Exercise. The answer is to consist only of an exact retyping of the lines from the one containing "Task: Click the Save disk icon" to the end of the entries, without pictures.
---------- Supplied records ----------
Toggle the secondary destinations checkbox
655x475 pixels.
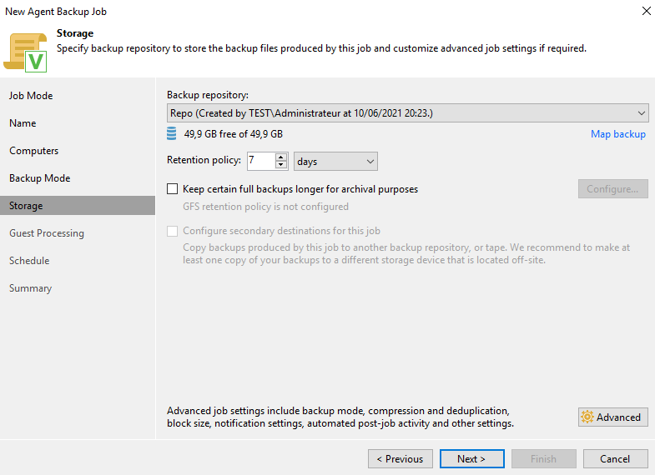coord(173,231)
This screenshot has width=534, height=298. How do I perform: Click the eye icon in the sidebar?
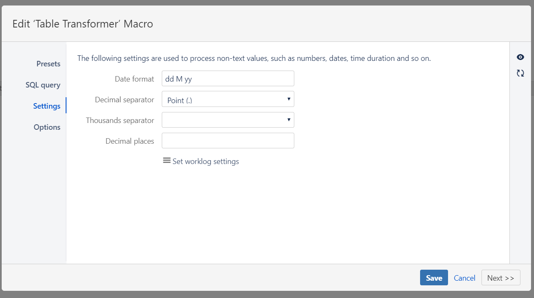pyautogui.click(x=520, y=57)

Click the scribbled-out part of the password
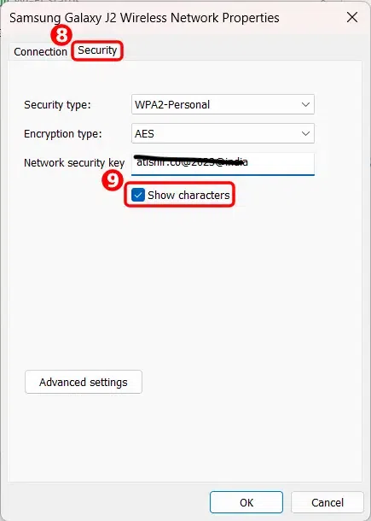[190, 161]
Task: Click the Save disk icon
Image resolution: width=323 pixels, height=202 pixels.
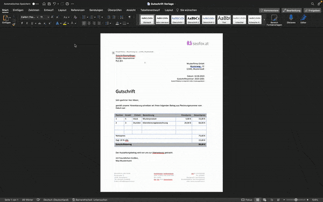Action: [x=49, y=4]
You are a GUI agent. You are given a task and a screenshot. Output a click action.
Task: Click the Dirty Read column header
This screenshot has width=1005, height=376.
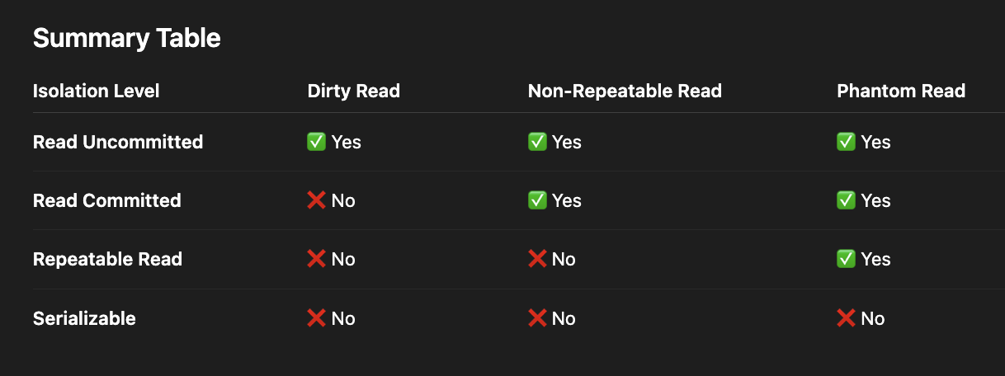(353, 91)
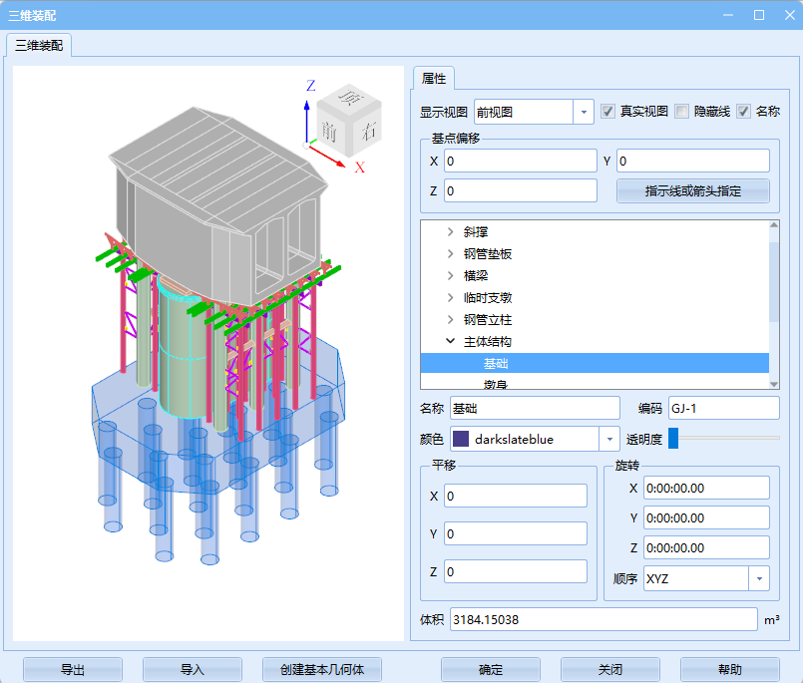This screenshot has width=803, height=683.
Task: Expand the 钢管立柱 tree node
Action: tap(450, 320)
----------
Response for this exercise.
Task: Click the Save disk icon
Image resolution: width=323 pixels, height=202 pixels.
Action: [x=49, y=4]
You are a GUI agent. You are given a task and a screenshot. Output a click action.
Task: Click the Dirty Read column header
This screenshot has width=1005, height=376.
(353, 91)
This screenshot has width=803, height=683.
Task: Expand the 钢管立柱 tree node
Action: tap(450, 320)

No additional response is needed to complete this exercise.